Him: “You buying? Who’s buying?”
You: “Show me what you got.”

He’ll show you the tickets, with cost price displayed. Let’s assume they’re the coveted floor seats you want.

Him: “You can have the pair for $300.”
You: “You can have $250.”

(NOTE: So how can scalpers make money if they’re selling to you for less than cost?

Volume. Most of their sales earn them money by profiting off unsuspecting people who are convinced that tickets for this show aren’t available. After all, there are multitudes walking into the arena at this point. Surely the tickets are all gone, right?

We’ve witnessed hopelessly clueless ticket buyers paying a premium to a scalper when equally good seats were sitting 20 feet away at the venue’s own ticket window. The perception of scarcity trumps the reality of seats still being available.

Besides, how the scalpers make money isn’t your concern. Like we preach about car salesmen, they’ll make their money. Just let it be off the suckers, and not off you. Besides, by coming in late and offering the scalper a $10 loss, you’re saving him from a $260 loss.)

# Your tasks
1. In the passage on haggling with ticket scalpers, where were the equally good seats when the clueless buyers paid a scalper a premium?
2. Extend the passage on haggling with ticket scalpers, beginning after its final sentence.
The lines that come next aren't needed.

Collected data entries
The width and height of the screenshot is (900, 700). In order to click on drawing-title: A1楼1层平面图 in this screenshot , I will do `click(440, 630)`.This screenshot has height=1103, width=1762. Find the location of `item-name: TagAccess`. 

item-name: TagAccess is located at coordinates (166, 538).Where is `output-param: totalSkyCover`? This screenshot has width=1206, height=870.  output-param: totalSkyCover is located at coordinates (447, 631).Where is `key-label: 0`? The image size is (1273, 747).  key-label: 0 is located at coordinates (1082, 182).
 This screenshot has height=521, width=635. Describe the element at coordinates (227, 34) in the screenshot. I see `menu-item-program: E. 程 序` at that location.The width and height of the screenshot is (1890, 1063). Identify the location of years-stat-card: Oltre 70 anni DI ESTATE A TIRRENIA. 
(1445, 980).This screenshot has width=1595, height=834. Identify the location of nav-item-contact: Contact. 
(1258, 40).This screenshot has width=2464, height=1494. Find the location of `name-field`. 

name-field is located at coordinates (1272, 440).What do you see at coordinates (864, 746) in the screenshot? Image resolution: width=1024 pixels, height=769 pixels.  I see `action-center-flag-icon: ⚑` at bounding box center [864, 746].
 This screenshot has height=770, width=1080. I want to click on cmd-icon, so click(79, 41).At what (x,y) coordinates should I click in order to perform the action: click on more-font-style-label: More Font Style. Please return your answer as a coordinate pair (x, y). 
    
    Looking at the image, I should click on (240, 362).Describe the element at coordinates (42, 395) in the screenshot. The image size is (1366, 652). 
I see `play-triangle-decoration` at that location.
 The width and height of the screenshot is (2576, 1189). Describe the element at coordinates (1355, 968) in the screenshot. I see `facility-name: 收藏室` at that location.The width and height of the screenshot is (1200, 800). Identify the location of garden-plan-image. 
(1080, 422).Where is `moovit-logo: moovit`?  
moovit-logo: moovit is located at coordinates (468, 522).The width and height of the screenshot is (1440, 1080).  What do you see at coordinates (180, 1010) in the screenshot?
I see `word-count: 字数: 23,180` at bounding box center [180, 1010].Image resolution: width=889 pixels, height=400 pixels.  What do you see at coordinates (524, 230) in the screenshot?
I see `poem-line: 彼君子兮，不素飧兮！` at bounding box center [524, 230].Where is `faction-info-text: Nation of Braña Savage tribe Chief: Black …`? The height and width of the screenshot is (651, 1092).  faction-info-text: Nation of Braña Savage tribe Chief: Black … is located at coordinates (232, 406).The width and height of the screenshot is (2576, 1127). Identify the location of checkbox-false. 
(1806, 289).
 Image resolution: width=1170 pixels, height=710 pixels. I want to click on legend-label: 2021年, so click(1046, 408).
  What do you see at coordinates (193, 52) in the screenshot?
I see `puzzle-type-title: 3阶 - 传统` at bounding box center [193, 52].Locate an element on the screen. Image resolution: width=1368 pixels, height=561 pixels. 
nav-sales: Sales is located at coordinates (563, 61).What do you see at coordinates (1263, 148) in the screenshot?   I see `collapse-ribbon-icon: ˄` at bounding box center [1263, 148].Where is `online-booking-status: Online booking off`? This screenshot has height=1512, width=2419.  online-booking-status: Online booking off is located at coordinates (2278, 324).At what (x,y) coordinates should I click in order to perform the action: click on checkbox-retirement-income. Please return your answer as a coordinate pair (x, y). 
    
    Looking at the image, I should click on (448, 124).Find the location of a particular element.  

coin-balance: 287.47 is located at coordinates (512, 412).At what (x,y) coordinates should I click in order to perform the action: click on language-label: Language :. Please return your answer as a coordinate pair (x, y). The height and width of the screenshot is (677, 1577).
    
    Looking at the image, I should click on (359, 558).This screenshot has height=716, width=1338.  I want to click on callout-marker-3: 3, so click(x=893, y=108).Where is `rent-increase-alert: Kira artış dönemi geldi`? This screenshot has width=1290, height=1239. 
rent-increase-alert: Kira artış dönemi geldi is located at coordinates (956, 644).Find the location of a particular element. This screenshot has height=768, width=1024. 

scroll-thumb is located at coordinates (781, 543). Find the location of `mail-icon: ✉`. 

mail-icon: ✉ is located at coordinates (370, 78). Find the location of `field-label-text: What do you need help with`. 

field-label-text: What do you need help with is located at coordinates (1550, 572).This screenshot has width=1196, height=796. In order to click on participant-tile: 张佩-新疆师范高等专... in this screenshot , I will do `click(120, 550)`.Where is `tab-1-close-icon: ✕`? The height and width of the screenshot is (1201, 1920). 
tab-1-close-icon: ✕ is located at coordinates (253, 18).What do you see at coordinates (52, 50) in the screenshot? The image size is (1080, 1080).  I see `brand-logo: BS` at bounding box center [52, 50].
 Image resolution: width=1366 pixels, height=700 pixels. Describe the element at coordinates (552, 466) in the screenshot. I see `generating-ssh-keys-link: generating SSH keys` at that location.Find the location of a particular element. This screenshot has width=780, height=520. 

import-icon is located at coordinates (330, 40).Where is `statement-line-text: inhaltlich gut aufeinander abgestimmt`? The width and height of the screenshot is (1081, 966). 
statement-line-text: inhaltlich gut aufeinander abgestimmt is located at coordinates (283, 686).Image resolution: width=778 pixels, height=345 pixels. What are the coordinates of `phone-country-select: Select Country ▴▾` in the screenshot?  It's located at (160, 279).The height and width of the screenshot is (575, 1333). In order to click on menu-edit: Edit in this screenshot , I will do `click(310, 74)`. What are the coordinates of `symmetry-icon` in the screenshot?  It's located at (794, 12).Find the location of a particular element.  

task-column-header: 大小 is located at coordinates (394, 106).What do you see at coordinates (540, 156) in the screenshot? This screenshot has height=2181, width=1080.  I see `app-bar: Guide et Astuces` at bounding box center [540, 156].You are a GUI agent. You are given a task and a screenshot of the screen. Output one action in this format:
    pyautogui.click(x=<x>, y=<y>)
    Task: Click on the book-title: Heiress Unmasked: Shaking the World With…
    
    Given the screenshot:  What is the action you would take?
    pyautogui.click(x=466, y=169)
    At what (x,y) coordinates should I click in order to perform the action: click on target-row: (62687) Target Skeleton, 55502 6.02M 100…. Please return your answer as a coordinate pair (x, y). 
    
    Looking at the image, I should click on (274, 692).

# Results by task
1. Sitting 20 feet away at the venue's own ticket window.

2.
(SECOND NOTE: Don’t say “Would you take $250?” Nor “How does $250 sound?” You’re using statements here, not questions.)

Remember, you have an enormous advantage here. Once the show begins, your money will retain all of its value. The scalper’s tickets will lose 100% of theirs. At this moment the seats are filling and the last groupie backstage is putting her panties back on. Now, one of two things will happen.

1.    You’ve got a deal.
2.    You don’t.

In scenario 1, the scalper will cut the deal as soon as possible. Before you know it, he’ll have given you the tickets and walked off with your cash. He’ll do this for several reasons. One, time is money and he might have several other tickets to sell to someone else. And if he doesn’t, then that means his workday is now over and there’s no point lingering at the “office”.

In scenario 2, he’ll let you know that your offer is either a) insultingly low, which it could theoretically be if you didn’t do your homework on eBay and Craig’s List, or b) something he might take, but not before trying to squeeze you out of a few bucks more.

If it’s a), then you’ve got information that you didn’t have before. You’ll walk from this person and find another scalper, preferably out of sight of the first, and adjust your offer accordingly. If it’s b), he’ll provide a corroborating argument.

“Come on, this is costing me money. I can give them to you for $x.”

Is $x below your predetermined maximum? Stand firm anyway.

“$250 is the highest I can go.”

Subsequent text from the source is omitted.